Constrained Curve in 3 Dimensions [closed]

Question

I have a particle in a 3D space that moves on a curve of the function $$r(x)=\begin{bmatrix}x \\ x\sin(x) \\ \exp(x^2)\end{bmatrix}$$

I know that there must be 1 degree of freedom left thus $S = 3N-P$ must lead to $1=3*1-P \Rightarrow P=2$ therefore there must only be two equations of constraint but i read that there are the three constraining equations

\begin{align}r_{1}-x&=0 \\ r_{2} -x\sin(x)&=0 \\ r_{3} - \exp(x^2) &= 0\end{align}

What is wrong there why do I have three constraints when it should only be two?

Answer 1

Your first equation, $r_1=x$, isn't actually constraining anything. It just defines the symbol that you're going to be using for $r_1$ in the other two equations.

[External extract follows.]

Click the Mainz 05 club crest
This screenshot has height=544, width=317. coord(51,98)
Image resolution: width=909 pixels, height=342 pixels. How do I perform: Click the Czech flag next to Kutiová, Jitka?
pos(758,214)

In order for an equation to be a constraint, it has to either:

• Impose a relationship between two or more degrees of freedom, for example $5\sqrt{r_1}=2r_2^2$, or

• Impose a relationship between one or more degrees of freedom and a constant, for example $r_1=5$.

Your equation $r_1=x$ does neither of these things. It relates a single degree of freedom to a non-constant parameter. As such, it's not a constraint by itself. You can actually see this relatively easily - by substituting $r_1=x$ into the other two equations, you get two equations that do satisfy the definition of constraint:

$$r_2-r_1\sin{r_1}=0$$ $$r_3-e^{r_1^2}=0$$

Answer 2

In your equations $x$ isn't one of coordinates, it's a parameter. It could as well be $w$, $q$, $k$.

In 3D geometry a curve is defined in two ways:

• writing two equations among the three coordinates (not necessarily cartesian)

• giving parametric equations, i.e. three equations of the form $$\eqalign{ \xi &= f(u) \cr \eta &= g(u) \cr \zeta &= h(u) \cr}$$ where $(\xi,\eta,\zeta)$ are coordinates - your $(r_1,r_2,r_3)$.

Answer 3

To find the constraint equations use the fact that constraints do no work, and thus the product of constraint forces $\vec{F}$ and velocity $\vec{v}$ must be zero in a vectorial form $$ \vec{F} \cdot \vec{v} = 0 $$

_{Where $\cdot$ is the vector inner product.}

We only care about directions here, and the direction of velocity is found by differentiation $$ \vec{v} = \frac{\rm d}{{\rm d}t} \vec{r}(t) = \pmatrix{1 \\ t \cos(t) + \sin(t) \\ 2 t \exp(t^2)} \dot{t} $$

_{Where $\vec{r}(t) = \pmatrix{t \\ t \sin(t) \\ \exp(t^2) }$ is the path curve equation.}

So the constraint equations are all the directions orthogonal to $\vec{v}$. For example

$$\vec{n}_1 = \vec{v} \times \pmatrix{0\\0\\1} \propto \pmatrix{t \cos(t)+\sin(t) \\ -1 \\ 0}$$ $$\vec{n}_2 = \vec{v} \times \pmatrix{0\\1\\0} \propto \pmatrix{-2t \exp(t^2)\\0\\1}$$

_{Where $\times$ is the vector cross product.}

So the constraint forces are some kind of linear combination of the two constraint directions

$$ \vec{F} = \lambda_1 \pmatrix{t \cos(t)+\sin(t) \\ -1 \\ 0} + \lambda_2 \pmatrix{-2t \exp(t^2)\\0\\1} $$

You can prove that $\vec{F} \cdot \vec{v}$ is zero for all instances of $t$. So for ever $t$ there are two variables that describe the constraints, $\lambda_1$ and $\lambda_2$.